After suffering a series of stinging defeats of its detention policies in four years of Supreme Court decisions, the George W. Bush administration may be in for yet more bad news.

In what legal scholars describe as a highly unusual move, a federal appeals court in New York last week decided to rehear a case it had decided in June, when a three-judge panel dismissed a lawsuit filed by the man who has arguably become the poster child for the Bush administration's rendition program.

Bringing the suit is Maher Arar, a Syrian-born Canadian citizen who was detained incommunicado for two weeks at Kennedy Airport in 2002, flown by U.S. authorities to Jordan and then to Syria, where he was held for 10 months and said he was tortured.

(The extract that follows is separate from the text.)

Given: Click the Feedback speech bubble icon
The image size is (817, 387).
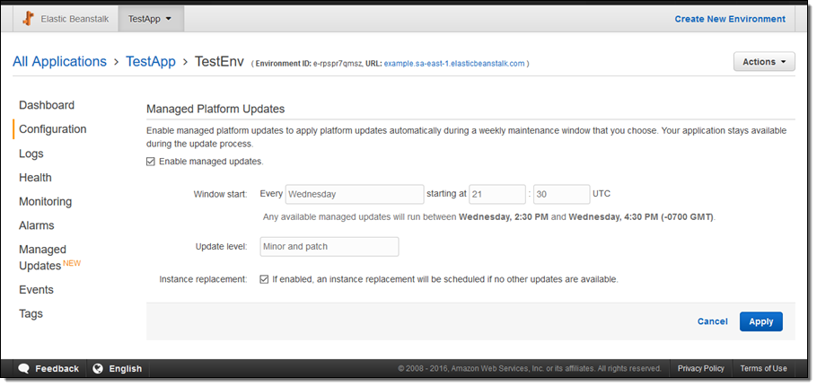Looking at the screenshot, I should pos(24,368).
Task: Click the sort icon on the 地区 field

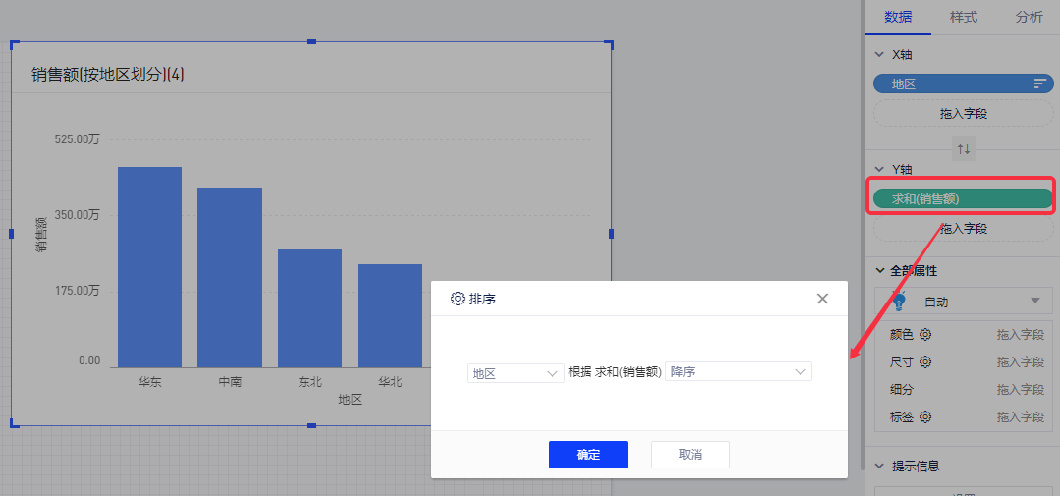Action: [1039, 84]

The decision by the Second U.S. Circuit Court of Appeals in Manhattan is unusual because the full circuit assembles for a case only once or twice a year and because Arar's attorneys never asked for a full hearing.

In Canada, a high-level commission concluded that the Canadian police and intelligence officials had erroneously linked Arar to al Qaeda. The commission found that the Canadians had provided U.S. officials with misinformation. The commission also concluded that Canadian officials had been behind a campaign to discredit Arar after he was released from Syria and arrived in Canada in October 2003.

The Canadian government issued a formal apology to Arar last year and paid him $9.75 million. U.S. Secretary of State Condoleezza Rice said last year that the matter had not been "handled as it should have been." In June, the Department of Homeland Security's inspector general said, at a congressional hearing, that the Justice Department's ethics office was reviewing the decision to send Arar to Syria.

The rehearing will take place in December, this time before all 13 appeals judges.

The defendants include John Ashcroft, who was attorney general when Arar was stopped at Kennedy Airport, and other Bush administration officials at the time—among them Robert S. Mueller III, director of the Federal Bureau of Investigation, and Tom Ridge, then secretary of the Department of Homeland Security—accused of violating federal law and Arar’s civil rights.

In the original decision, the three-judge panel agreed with a lower court decision, ruling, two to one, that the federal courts lacked jurisdiction to hear Arar's complaint. The reason, they said, was that, technically, Arar was never in the United States.

But one of the three judges dissented, describing as "a legal fiction" the idea that Arar was not in this country when he was apprehended at Kennedy.

That judge, Robert D. Sack, a Clinton appointee, said that Arar's case should continue because Arar "was, in effect, abducted while attempting to transit at J.F.K. Airport."

Legal experts believe the rehearing resulted from a request by one of the appeals court judges, though it is not known whether it was Sack. The request was granted by a majority of the appeals judges.

However, a full U.S. appeals court hearing is far from a certainty. Even if Arar is able to establish that he has standing to bring his suit, the chances are the government will invoke its state secrets privilege, claiming that disclosure of the details of Arar's case in open court would compromise U.S. national security.

So rare is a judge's dismissal of a government "state secrets" motion that, when it happens, it becomes front-page news. That's what happened when a federal judge in Chicago recently disagreed with the government's use of the privilege in a case involving the Department of Homeland Security's terrorist watch list. The plaintiff, a local businessman, sued to discover whether his name was on the list. The government called that a state secret, but the judge disagreed. The government is appealing the decision.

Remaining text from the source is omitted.